Sure Rescue

1 As a deer pants for flowing streams,
    so pants my soul for you, O God.
My soul thirsts for God,
    for the living God.
When shall I come and appear before God?
My tears have been my food
    day and night,
while they say to me all the day long,
    “Where is your God?”
These things I remember,
    as I pour out my soul:
how I would go with the throng
    and lead them in procession to the house of God
with glad shouts and songs of praise,
    a multitude keeping festival.

Why are you cast down, O my soul,
    and why are you in turmoil within me?
Hope in God; for I shall again praise him,
    my salvation and my God.

My soul is cast down within me;
    therefore I remember you
from the land of Jordan and of Hermon,
    from Mount Mizar.
Deep calls to deep
    at the roar of your waterfalls;
all your breakers and your waves
    have gone over me.
By day the Lord commands his steadfast love,
    and at night his song is with me,
    a prayer to the God of my life.
I say to God, my rock:
    “Why have you forgotten me?
Why do I go mourning
    because of the oppression of the enemy?”
10 As with a deadly wound in my bones,
    my adversaries taunt me,
while they say to me all the day long,
    “Where is your God?”

11 Why are you cast down, O my soul,
    and why are you in turmoil within me?
Hope in God; for I shall again praise him,
    my salvation and my God.

(Psalm 42, ESV)

We all know what it feels like for the soul to be cast down.  What do you do when your soul is cast down? Where do you turn for comfort?  I know the places my heart goes when I’m feeling crushed, sad, or hopeless. I’ve worn easy, straight paths to anger, despair, and cynicism in my heart.

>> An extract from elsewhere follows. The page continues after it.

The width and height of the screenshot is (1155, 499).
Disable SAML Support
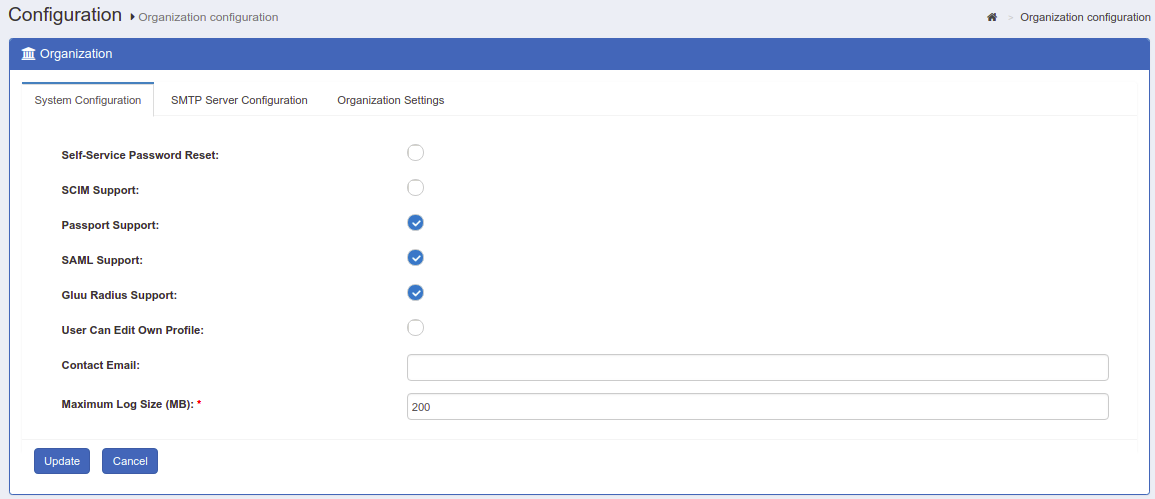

But this psalmist doesn’t turn to lesser comforts in a time of trial–he turns to God. This seems odd…it is God who has allowed “waves and breakers” to crush this person.  They are left desperate and hurting, with enemies taunting them besides! It’s as if God ordained great suffering for the psalmist, and then hid Himself away from sight. But even so, the psalmist chooses to do what we talk about so often in advent: wait for God to show up.  The writer knows that the lesser comforts simply won’t do.

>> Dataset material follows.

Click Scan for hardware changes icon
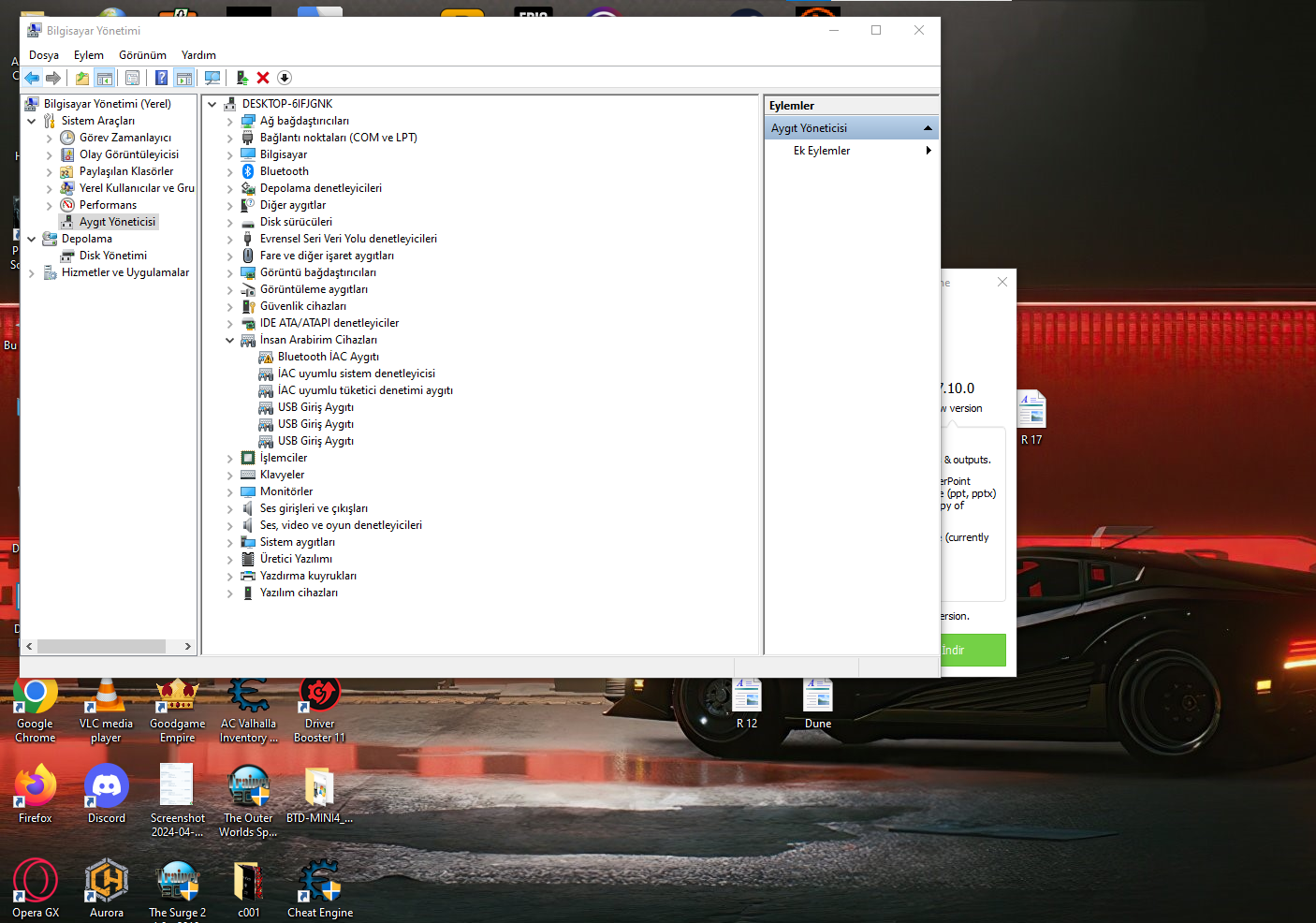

I like to imagine Adam or Eve reading this psalm.  They were not only cast out of God’s presence–they were justly and rightly cast out because they listened to the serpent!  Every wave and breaker from God was well deserved. But even in this immense guilt (it’s hard to imagine how immense), Adam and Eve had no choice but to wait for the God they sinned against to rescue them.  There is no other rock, no other salvation, and no better comfort. And we also have no other sure salvation, no other hope than the rescue from our own sin: Christ the Messiah, the one Adam, Eve, and the psalmist were waiting for. May we turn to Him for comfort that nothing and no one else can provide.  Even if we must wait, His help is sure to come.